Rodzice zastępczy znęcali się nad dziećmi. Po kilku latach zapadł wyrok
Dzieci były bite i głodzone. Uderzano ich głowami o ścianę. Dramat w rodzinie trwał przez 7 lat. Rodzice zastępczy 12 dzieci wreszcie odpowiedzą za swój czyn.
- Oskarżeni zajmowali się tymi dziećmi dobrowolnie. To oni zdecydowali się na rolę rodziny zastępczej. Nie tylko sprzeniewierzyli się swoim obowiązkom, ale posunęli się dużo dalej - powiedziała sędzia Bożena Dzimira-Rzepkowska z Sądu Rejonowego Lublin-Zachód.
Małgorzata i Witold P. wzięli pod opiekę 12 dzieci. Nie stworzyli im jednak bezpiecznego domu. Znęcali się nad nimi fizycznie i psychicznie. - Starsze dzieci, szczególnie chłopcy, byli głodni. Zeznający jako świadkowie nauczyciele mówili przed sądem, że dzieci chodziły na stołówkę szkolną, żeby dostać za darmo chleb - mówiła sędzia Dzimira-Rzepkowska.

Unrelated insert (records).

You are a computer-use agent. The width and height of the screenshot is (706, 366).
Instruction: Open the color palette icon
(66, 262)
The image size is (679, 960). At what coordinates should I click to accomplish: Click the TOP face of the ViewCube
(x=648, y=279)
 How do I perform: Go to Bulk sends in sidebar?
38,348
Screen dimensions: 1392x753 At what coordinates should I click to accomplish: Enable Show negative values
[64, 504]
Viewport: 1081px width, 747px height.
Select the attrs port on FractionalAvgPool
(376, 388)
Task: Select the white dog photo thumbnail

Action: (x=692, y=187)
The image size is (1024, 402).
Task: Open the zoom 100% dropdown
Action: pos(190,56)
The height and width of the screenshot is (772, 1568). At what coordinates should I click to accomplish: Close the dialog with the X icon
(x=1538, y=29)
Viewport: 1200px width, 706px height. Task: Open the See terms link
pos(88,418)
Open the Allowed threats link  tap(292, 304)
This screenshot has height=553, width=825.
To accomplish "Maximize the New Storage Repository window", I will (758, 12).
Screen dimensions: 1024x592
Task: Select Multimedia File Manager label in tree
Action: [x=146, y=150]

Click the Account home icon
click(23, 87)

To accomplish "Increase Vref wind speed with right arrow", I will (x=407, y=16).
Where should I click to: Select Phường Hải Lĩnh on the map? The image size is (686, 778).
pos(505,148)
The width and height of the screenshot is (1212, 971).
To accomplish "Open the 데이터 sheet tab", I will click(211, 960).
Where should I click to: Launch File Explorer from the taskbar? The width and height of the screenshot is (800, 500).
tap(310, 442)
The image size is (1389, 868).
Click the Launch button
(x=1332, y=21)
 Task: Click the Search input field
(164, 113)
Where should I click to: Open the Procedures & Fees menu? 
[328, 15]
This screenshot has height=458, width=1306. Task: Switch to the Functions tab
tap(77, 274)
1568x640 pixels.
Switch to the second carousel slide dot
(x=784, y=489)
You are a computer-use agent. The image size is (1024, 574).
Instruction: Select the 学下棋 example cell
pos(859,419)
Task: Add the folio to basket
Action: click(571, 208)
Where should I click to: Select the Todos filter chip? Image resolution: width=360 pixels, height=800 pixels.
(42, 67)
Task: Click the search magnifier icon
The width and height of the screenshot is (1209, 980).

Podopieczni państwa P. musieli pytać, gdy chcieli skorzystać z toalety. Witold P. został oskarżony o to, że uderzał ich głowami o ścianę, kopał je i bił pasem. Jego żona uderzała dzieci pięścią w głowę i szarpała je za włosy.
Zobacz także: Dyrektorka ucieka przed dziennikarzem WP. W jej szkole doszło do gwałtu
- Niektóre nie miały szczoteczki do zębów. Jedna z dziewczynek bardzo wstydziła się tego, że w czasie menstruacji musiała używać papieru toaletowego. Później oskarżona śmiała się z niej, że o siebie nie dba - dodała sędzia.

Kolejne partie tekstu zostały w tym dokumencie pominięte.